The point I’m addressing here couples especially well with arguments of why the art style in a game is so important, but also other elements. Without elements to support the interactive experience like unique sound design, art direction and narrative pacing, the game becomes a bland mess with little more than enemies to shoot at, buttons to press and points to collect. The player needs to feel like they’re in an experience.

That’s why I think Overwatch’s approach to narrative is promo-table. The game was largely criticized for its distinctive lack of a Story Mode in such a story-rich universe – and to be fair, the game is run by Blizzard, one of the most Story-Intensive developers.

But I think the criticism Overwatch drew for its lack of a Story Mode was particularly to do with it being an FPS with a Multi-Platform release. If you think about it, World of Warcraft was largely the same thing on release, as it was more Multiplayer Oriented than it was Story Oriented.

But back to the point, Overwatch doesn’t need a narrative, although we’d all like it to have one, and every now and then they release bits of a linear narrative through Co-op brawls.

The Narrative of Overwatch is through its player battles on maps, and is supported by the lore-enhancing cinematic that Blizzard releases now and again. The time commitments required to play Overwatch and really get into it only allow for small snippets to address lore and canonical instances, which makes the player experience the narrative.

The second way in which I believe a game can support a narrative is through the mechanic or allusion of choice.

Involving the player in the narrative and giving them an active role in the progression of the story-line guarantees the attention to be placed on either getting passed the narrative or honing in entirely on the narrative.

I will never not stop thinking about the narrative of Spec-Ops: The Line.

Portrayed as an intense shooter, but in reality much more than that, Spec-Ops: The Line is easily one of the most face value deceiving games of all time, promoting an intense FPS experience and offering a moral and brain-twisting narrative that I still think about today.

In opposition to Overwatch’s approach, Spec-Ops: The Line was a linear third person shooter with a more realistic approach to its art, which matching sound design, however, Spec-Ops: The Line’s approach to storyline is what seperates it the most from Overwatch.

Spec-Ops: The Line’s approach to storyline is through inadvertent player actions that actively involve and factor in the actions the player performs in the game to progress through the linear stages and hoards of bad guys.

The game produces the player some choices, in regard to actions performed or actions being considered at key moments of the games stages.

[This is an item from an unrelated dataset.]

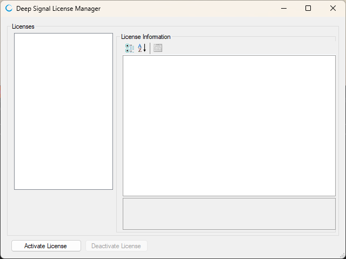The width and height of the screenshot is (346, 259).
Task: Sort properties with the Alphabetical A-Z icon
Action: [142, 48]
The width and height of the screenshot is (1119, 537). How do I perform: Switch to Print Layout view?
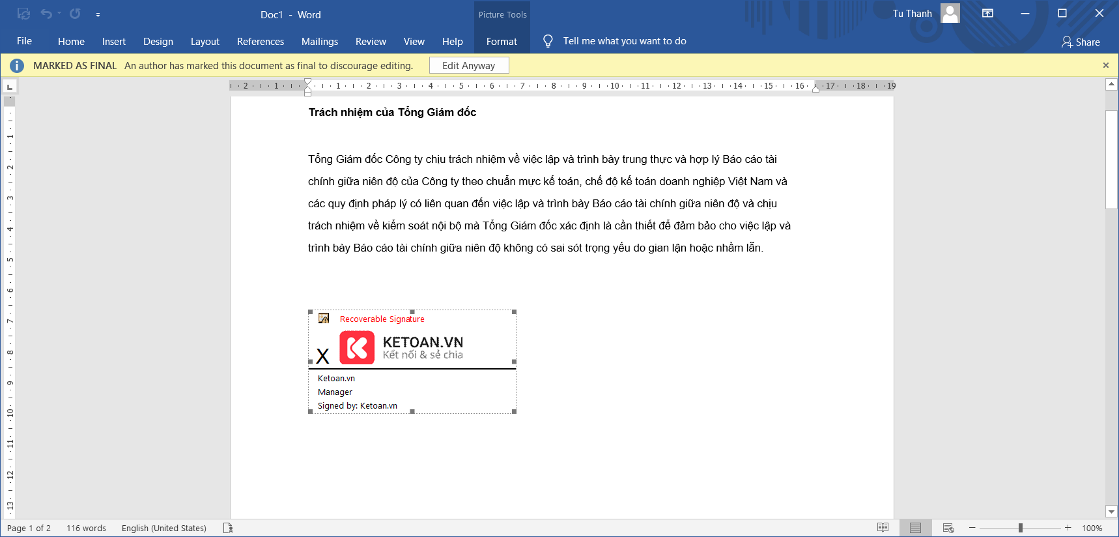point(915,528)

Whilst they don’t dramatically bend the narrative of the game, the giving of the choice actively involves the player in the telling of the story.

I will recommend Spec-Ops: The Line to anyone – it’s a modern approach to dark and gritty stories of corruption of character similar to what you could see in Apocalypse Now or Heart of Darkness (Erik Kain Discussed this on Forbes).

Really the Narrative-Progressing choices could come down to everything. The upgrade systems in The Last of Us, the Heist setups in Grand Theft Auto 5, the Little Sister encounters in Bioshock, but Spec-Ops: The Line truly hits the nail on the head.

So what I’m getting at with Stories in Video Games is that in order for the narrative to be truly appreciated by the player it either needs to be an element that reinforces the gameplay or the progression of the player through the game needs to actively involve the progression of the story – the two can’t act indifferent to each other.